Collected data entries
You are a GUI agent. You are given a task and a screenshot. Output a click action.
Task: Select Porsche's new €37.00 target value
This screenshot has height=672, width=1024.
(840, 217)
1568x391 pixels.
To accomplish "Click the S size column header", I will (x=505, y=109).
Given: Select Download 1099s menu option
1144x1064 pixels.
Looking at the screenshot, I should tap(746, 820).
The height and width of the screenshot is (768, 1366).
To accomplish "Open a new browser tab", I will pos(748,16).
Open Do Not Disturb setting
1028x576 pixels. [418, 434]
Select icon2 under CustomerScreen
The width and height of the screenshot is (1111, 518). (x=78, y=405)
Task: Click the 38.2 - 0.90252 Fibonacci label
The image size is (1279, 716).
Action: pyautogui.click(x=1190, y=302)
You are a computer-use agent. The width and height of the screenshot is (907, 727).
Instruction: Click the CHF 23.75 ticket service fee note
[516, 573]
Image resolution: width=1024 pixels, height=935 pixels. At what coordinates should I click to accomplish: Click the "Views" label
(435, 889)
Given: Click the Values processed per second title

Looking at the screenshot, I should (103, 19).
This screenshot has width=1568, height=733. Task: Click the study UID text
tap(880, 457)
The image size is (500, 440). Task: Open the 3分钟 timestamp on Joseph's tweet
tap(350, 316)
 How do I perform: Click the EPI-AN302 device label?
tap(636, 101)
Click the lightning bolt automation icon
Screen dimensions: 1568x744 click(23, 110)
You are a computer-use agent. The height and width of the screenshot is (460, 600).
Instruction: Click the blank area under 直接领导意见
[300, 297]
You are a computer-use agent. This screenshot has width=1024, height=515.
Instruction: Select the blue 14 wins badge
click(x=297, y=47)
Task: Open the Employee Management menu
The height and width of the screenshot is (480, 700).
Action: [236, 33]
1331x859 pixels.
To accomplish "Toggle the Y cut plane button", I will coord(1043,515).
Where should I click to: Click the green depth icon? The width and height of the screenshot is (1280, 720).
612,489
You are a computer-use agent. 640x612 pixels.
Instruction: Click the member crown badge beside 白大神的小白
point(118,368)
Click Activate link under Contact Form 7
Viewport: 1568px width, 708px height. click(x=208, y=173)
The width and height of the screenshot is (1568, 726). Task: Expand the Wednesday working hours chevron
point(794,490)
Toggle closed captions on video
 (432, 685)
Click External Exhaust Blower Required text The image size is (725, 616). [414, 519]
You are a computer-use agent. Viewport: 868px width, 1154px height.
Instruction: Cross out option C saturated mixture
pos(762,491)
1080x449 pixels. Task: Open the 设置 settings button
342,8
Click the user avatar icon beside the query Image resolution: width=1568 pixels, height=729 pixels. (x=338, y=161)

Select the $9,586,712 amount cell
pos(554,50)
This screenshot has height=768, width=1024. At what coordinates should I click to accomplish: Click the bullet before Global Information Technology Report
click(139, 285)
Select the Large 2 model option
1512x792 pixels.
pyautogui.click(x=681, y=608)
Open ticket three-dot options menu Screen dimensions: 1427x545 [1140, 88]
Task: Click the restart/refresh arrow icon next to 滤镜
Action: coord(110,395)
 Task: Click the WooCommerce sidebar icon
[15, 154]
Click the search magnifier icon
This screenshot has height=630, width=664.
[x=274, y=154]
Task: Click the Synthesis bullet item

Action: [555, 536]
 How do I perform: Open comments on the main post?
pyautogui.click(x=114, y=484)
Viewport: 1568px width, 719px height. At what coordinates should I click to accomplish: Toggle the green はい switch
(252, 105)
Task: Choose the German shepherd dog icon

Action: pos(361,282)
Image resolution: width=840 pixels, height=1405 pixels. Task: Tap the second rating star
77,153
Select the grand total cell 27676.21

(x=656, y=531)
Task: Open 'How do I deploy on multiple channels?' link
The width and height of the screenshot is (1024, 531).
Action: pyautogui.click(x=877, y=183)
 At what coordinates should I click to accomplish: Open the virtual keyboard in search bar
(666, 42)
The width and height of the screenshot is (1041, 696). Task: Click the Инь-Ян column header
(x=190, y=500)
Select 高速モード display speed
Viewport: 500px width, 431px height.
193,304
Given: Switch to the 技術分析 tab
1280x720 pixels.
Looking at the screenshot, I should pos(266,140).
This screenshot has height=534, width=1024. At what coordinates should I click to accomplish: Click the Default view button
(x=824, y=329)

## TO DO
Scan the lines above for the word "will" and copy every one where it occurs.

## TASK RESULT
To accomplish "Click the S size column header", I will (x=505, y=109).
To accomplish "Open a new browser tab", I will pos(748,16).
To accomplish "Toggle the Y cut plane button", I will coord(1043,515).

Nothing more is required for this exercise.